Dec. 30, 1961 Pres. Elect Diosdado Macapagal assume office by noon

Dec. 31, 1961 Pres. Macapagal issued Admin Order No. 2, recalling,
withdrawing and cancelling all ad interim appointment made by Pres. Garcia
after Dec. 13, 1961 (date when Macapagal was proclaimed elected by
Congress). There were a total of 350, midnight or last minute appointment
made by Pres. Garcia.

Jan. 1, 1962 - Pres. Macapagal appointed Andres V. Castillo as ad interim


Governor of the Central Bank

Jan. 2, 1962 Both Castillo and Aytona exercised the power of their office
which developed to unpleasantness in the premises of the Central Bank and
Aytona thereafter was definitely prevented from holding office.

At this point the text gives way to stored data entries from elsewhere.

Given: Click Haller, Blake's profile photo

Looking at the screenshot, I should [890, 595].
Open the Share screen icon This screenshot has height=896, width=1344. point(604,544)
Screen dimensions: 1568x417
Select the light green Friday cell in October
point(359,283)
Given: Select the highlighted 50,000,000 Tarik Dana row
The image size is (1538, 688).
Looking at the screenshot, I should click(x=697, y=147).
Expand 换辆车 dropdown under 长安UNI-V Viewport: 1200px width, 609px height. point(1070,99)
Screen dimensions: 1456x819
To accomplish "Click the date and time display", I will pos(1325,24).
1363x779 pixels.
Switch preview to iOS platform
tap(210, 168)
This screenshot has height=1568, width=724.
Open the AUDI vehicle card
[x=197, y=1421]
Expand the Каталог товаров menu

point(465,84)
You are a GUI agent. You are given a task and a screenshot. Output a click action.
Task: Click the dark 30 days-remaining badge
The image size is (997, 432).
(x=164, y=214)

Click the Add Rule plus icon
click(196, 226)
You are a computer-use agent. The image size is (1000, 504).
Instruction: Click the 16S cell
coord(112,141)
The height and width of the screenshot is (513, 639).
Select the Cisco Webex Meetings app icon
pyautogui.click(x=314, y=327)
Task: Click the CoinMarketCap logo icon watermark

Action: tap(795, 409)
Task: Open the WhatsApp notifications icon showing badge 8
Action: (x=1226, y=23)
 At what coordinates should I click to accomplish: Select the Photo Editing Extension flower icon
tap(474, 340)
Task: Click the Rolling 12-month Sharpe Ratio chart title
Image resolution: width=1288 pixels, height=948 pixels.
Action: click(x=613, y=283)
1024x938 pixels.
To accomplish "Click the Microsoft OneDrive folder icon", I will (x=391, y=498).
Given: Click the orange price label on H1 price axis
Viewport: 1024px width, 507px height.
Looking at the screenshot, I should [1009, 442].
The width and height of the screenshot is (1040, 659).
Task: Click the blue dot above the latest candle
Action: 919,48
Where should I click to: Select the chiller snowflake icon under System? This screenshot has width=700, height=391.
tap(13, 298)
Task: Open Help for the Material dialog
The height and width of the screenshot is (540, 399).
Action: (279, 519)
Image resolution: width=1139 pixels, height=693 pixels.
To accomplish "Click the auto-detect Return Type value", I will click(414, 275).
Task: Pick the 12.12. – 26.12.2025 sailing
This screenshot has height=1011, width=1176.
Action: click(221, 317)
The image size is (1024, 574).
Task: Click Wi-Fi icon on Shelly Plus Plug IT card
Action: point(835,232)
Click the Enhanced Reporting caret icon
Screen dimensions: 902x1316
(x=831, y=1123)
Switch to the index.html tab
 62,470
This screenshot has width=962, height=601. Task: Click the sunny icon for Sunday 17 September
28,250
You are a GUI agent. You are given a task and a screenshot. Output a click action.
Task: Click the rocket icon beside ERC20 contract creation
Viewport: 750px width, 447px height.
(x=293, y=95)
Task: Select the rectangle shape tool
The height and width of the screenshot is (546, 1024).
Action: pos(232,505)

Aytona then instituted a proceeding (quo warranto) challenging Castillos


right to exercise the powers as Governor of Central Bank and claimed he was
validly appointed and qualified for the post making the appointment of
Castillo void.

Castillos reply was that Aytonas appointment was revoked by Admin Order
No. 2 of Macapagal.

Issue:
WON the 350 midnight appointments of former Pres. Garcia were valid?

Held:
No. It is common sense to believe that after the proclamation of the election
of President Macapagal, his was no more than a "care-taker" administration.
He was duty bound to prepare for the orderly transfer of authority the
incoming President, and he should not do acts which he ought to know,
would embarrass or obstruct the policies of his successor. The filling up
vacancies in important positions, if few, and so spaced to afford some
assurance of deliberate action and careful consideration of the need for the
appointment and the appointee's qualifications may undoubtedly be
permitted. But the issuance of 350 appointments in one night and planned
induction of almost all of them a few hours before the inauguration of the
new President may, with some reason, be regarded by the latter as an abuse
Presidential prerogatives, the steps taken being apparently a mere partisan
effort to fill all vacant positions irrespective of fitness and other conditions,
and thereby deprive the new administration of an opportunity to make the
corresponding appointments.
An ad interim appointment is exercised by the president as hes special
prerogative and is bound to be prudent to insure approval of his selection
either previous consultation with the members of the Commission on
Appointments or by thereafter explaining to them the reason such selection.
It is expected that the President should exercise double care in extending
such appointments. In the case at bar, it is hard to believe that in signing
350 appointments in one night, President Garcia exercised double care; and
therefore, such appointments fall beyond the intent and spirit of the
constitutional provision granting the Executive authority to issue ad interim
appointments.

The denial of the power to revoke after the appointee has qualified is his
equitable right however that eequity is doubtful considering the rush
conditional appointments, hurried maneuvers and other happenings
detracting from that degree of good faith, morality and propriety which form
the basic foundation of claims to equitable relief. The appointees, it might be
argued, wittingly or unwittingly cooperated with the stratagem to beat the
deadline, whatever the resultant consequences to the dignity and efficiency
of the public service. Needless to say, there are instances wherein not
only strict legality, but also fairness, justice and righteousness
should be taken into account.

WHEREFORE, the Court exercising its judgment and discretion in the


matter, hereby dismiss the action, without costs.